The first was a speech made by Andrew Mitchell MP for Sutton Coldfield (formerly International Development Secretary) in the House of Commons, introducing a private member's bill entitled "Doctors and Nurses (Developing Countries) Bill". The gist of his speech is "The case we make to Parliament and the Government today is as follows:
it is immoral and selfish for Britain, with its wealth and
infrastructure, to poach doctors from the developing world. However, by
taking the action I have suggested, we can turn that into a win-win for
us and for developing countries." When we persuade a doctor from the developing world to come here, we do
so in the knowledge that our gain will inevitably be their country’s
loss. In this country, we have 215 doctors, nurses, health workers and
midwives from Sierra Leone; from Nigeria, 4,099; from Pakistan, 3,394;
from Ghana, 1,118; and from India, just short of 20,000. He pointed out the disproportion of the ratios of doctors per head of population here compared to that in countries we import from, and "how much we rely on those doctors and nurses and
other healthcare workers who bring their talents and skills to this
country to support our NHS from overseas. We respect them and we are
hugely grateful to them. Indeed, if I may use a second world war
analogy, much beloved by some of my hon. Friends, the heroes of this war
against covid are not, as in the battle of Britain, the men and women
of the Royal Air Force but, all too often, workers from overseas working
in our hospitals, giving their all in our care homes, putting
themselves in harm’s way, and often living on the minimum wage." Andrew Mitchell MP
So he proposed, "Why not do the following? For every doctor or nurse we poach from a developing nation, we should ensure that that developing country—on losing their trained professional to our advantage—receives from the existing British development budget sufficient resources to train up and replace them, two for one? When we are lucky enough to secure such professionals from the developing world, we should replace them twice over, and expand their public health services accordingly."

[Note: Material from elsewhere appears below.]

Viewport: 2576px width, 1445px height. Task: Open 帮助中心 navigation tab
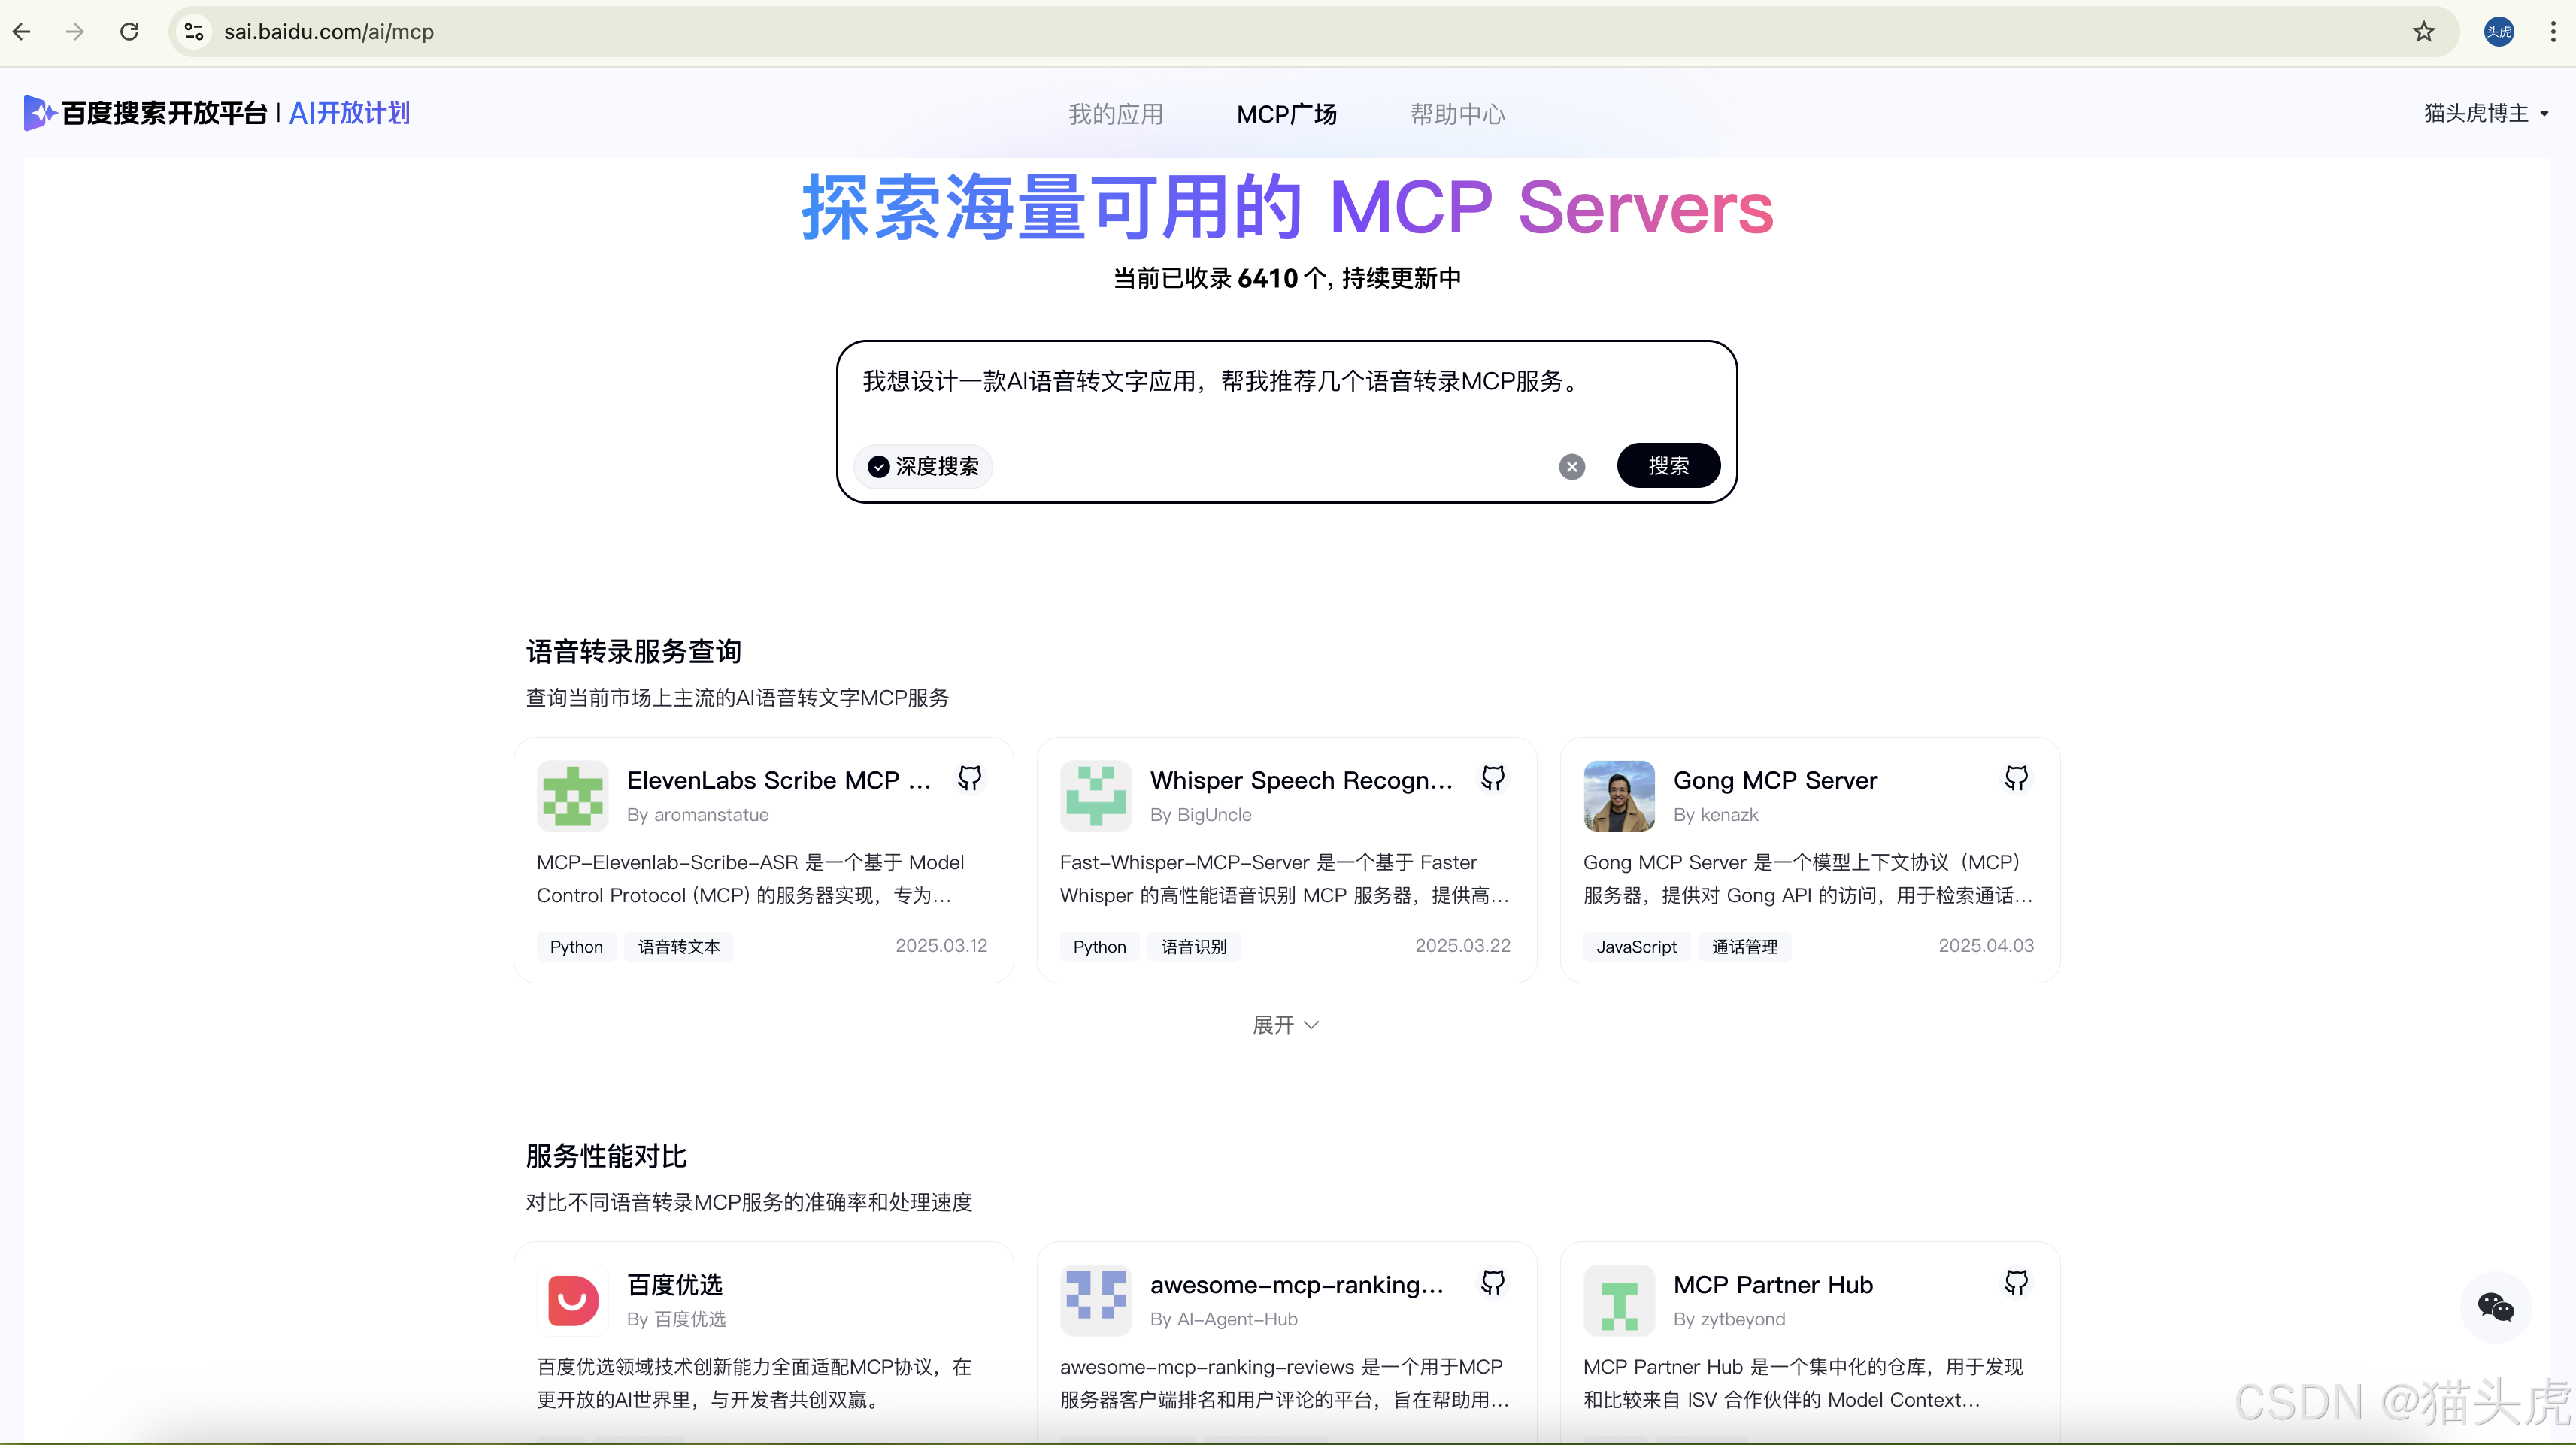(1457, 114)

What a brilliantly simple idea! Undoubtedly we owe a debt of gratitude to the nations from whom we poach professionals to prop up our National Health Service. Undoubtedly it is immoral to rob the poor to enrich the wealthy. Remember David and Bathsheba - and Nathan's parable? We're in the same territory.
Prof Andrew Pollard |
How good it was to hear someone else looking beyond our shores and realising as Prince Charles remembered in Berlin on Sunday that no man and no country is really an island entire unto itself. Obversely how chilling to hear suggestions that the £16.5 billion defence budget increase might be at the expense of the overseas aid budget. I gather that the Treasury is trying to claw back some of the billions that have been splashed out on covid-related contracts from our overseas aid commitment of 0.7%. Tragic.
A friend of mine commenting on Andrew Mitchell's proposal wrote, "This is what we ought to be doing and, if it happens, would make Britain truly great, and me proud to be British!" I agree.